[!] -m dscp --dscp-classes DSCPSET -j
[!] -m dscp --clamp-to BE,DSCPSET -j a_trust_but_verify
Where DSCPSET is of the form AF,EF,0x4,2,CS1,etc and becomes a 64 bit bitfield for matching purposes. Also the userspace distinction between
--dscp-class
--dscp
could be removed, as the codes are distinct from numeric values regardless, and several important existing classes of traffic are undefined by both the current implementation and RFC)
-j CLASSIFY --set-priority-by-dscp offset
-j MARK --set-mark-by-dscp offset
This extends the existing FWMARK and classifier targets to be more orthogonal.
It would be nice to also perform this kind of matching against a protocol set. The world is bigger than just udp and tcp, and with all the interesting protocols in the Linux kernel it would be good to easily be allow a few more of them out and in. As protocol is a 8 bit field, this leads to a 256 bitfield, which would be matched against in the 64 bit CPU case, probably close to 99.999999% of the time, at present.
in both of these cases, these problems and solutions fall between the flexibility of iptables (one protocol/dscp value or not one protocol/dscp value), and ipset, which can scale to 64k entries of various sorts. The first leads to very long chains for extensive protocol/dscp matching, the other is not part of ipset at present, and overkill.
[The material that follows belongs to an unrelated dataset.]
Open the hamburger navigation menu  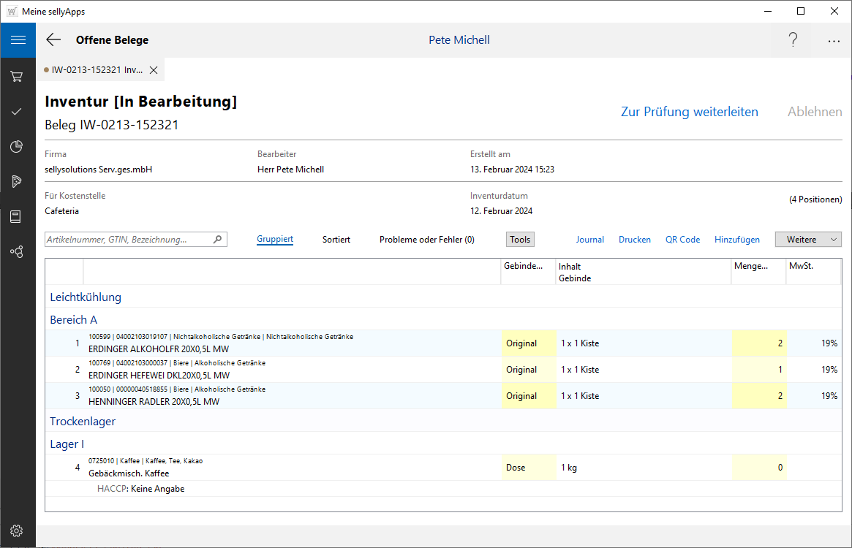18,40
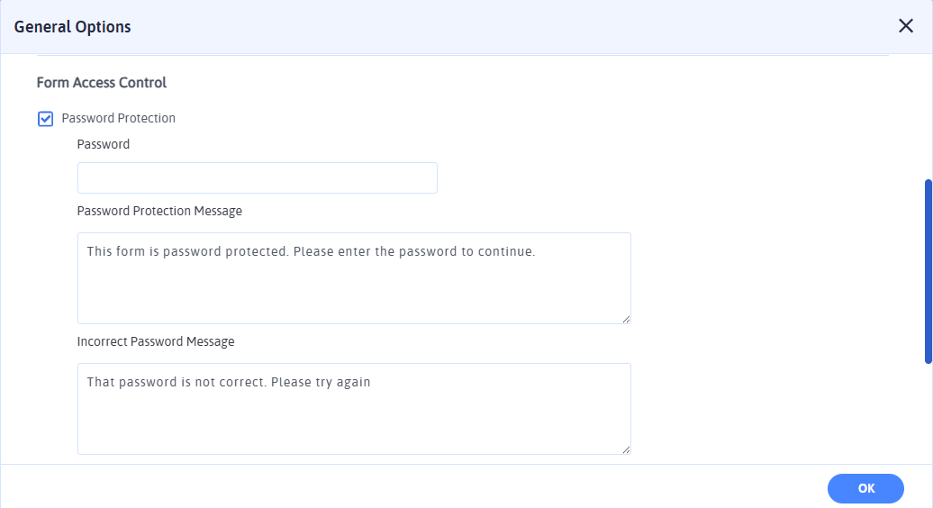Close the General Options dialog
933x508 pixels.
coord(906,26)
Matching against sets in the range of 64 - 256 bits is best handled via brute force.
Logically, you want to clamp incoming DSCP bits to just those your site recognizes as soon as possible, e.g. on the INPUT chain, or in TC, before it hits the mangle table.
I am under the impression that mangling exists due to the effect on checksumming that playing with packets can induce, however, the DSCP/ECN fields are not included in checksums…
That said, being orthogonal between tc and iptables for classification of these sorts would be useful and would perhaps be able to share code.
See above. The usefulness here is in –clamp-to you can jump to a target based on the fact you clamped something, to further reclassify it.
Doing matches of this 64 bit match value can be made more efficient on 64 bit arches by simply using an existing (void *) in the skb as data.
The degree to which you cringe is dependent on how much you like kallocating and de-kallocating a 64 bit value and then dereferencing the resulting pointer in a high performance chain.
I don’t see a clean solution at present for 32 bit arches besides allocating the value and treating it as a pointer, and for that matter may be misunderstanding something regarding the usage of this void value.